Plus polémique, le projet de loi prévoit également l’activation à distance de la caméra et du micro de ces appareils pour des affaires de terrorisme, ou relatives à la criminalité organisée. Mais les élus de gauche craignent que cette nouvelle technique soit profondément attentatoire à la vie privée. « L’atteinte est particulièrement grave car la captation concerne aussi des personnes tierces. Le suspect va prendre son portable dans le métro. Toutes les conversations autour seront alors captées. Pareil, s’il va au restaurant. Toute conversation dans l’espace public est alors sous écoute », a objecté le sénateur écologiste, Guy Benarroche en défendant un amendement de suppression de ces dispositions.
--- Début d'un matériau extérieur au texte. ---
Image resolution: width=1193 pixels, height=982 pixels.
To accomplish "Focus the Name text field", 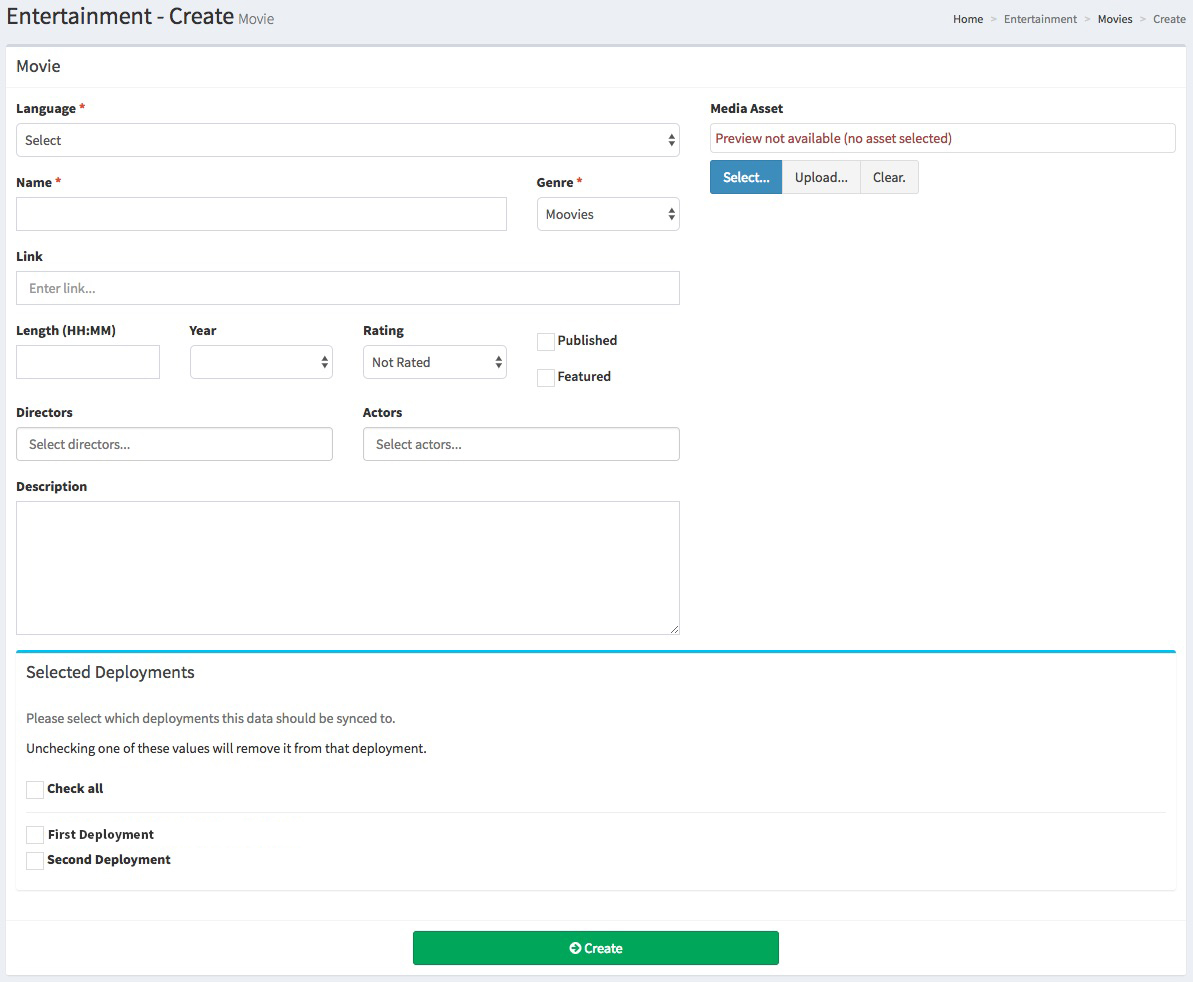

D’autres sénateurs ont présenté des amendements de repli afin de limiter la portée de ces nouvelles techniques d’enquête. Alors que le projet de loi interdit la technique de captation des sons et d’images pour les parlementaires, les avocats et les magistrats, la sénatrice écologiste Mélanie Vogel a souhaité aussi l’interdire explicitement pour les journalistes, les médecins, notaires et huissiers.

Rappelons que l’activation de ces appareils à des fins de captation de sons et d’images est déjà interdite dans le projet de loi dans certains lieux: les cabinets médicaux, les entreprises de presse, les domiciles des journalistes, les études de notaires et des huissiers. Sans suivre les propositions des écologistes, un amendement de la rapporteure, Agnès Canayer a renforcé certaines garanties afin d’éviter un risque d’inconstitutionnalité. Son amendement élargit la protection aux personnes qui travaillent et résident dans ces lieux protégés.

« On semble découvrir la lune »

Un amendement du président du groupe LR, Bruno Retailleau adopté en séance, limite aussi l’activation des appareils à des fins de géolocalisation aux infractions punies d’au moins dix ans d’emprisonnement, contre 5 dans le texte initial.

Le garde des Sceaux, Éric Dupond-Moretti a tenté de répondre à ce qu’il a qualifié « de cris d’orfraie » en rappelant que ces techniques étaient déjà autorisées, la géolocalisation des suspects par la pose de balises, les écoutes et les images par la pose de caméras et de micros. « L’idée est de faire prendre le moins de risques possibles aux officiers de police judiciaire, de les protéger », a-t-il argué. « On semble découvrir la lune » a-t-il ajouté. Le ministre a également rappelé que ces techniques étaient subordonnées à l’autorisation d’un juge.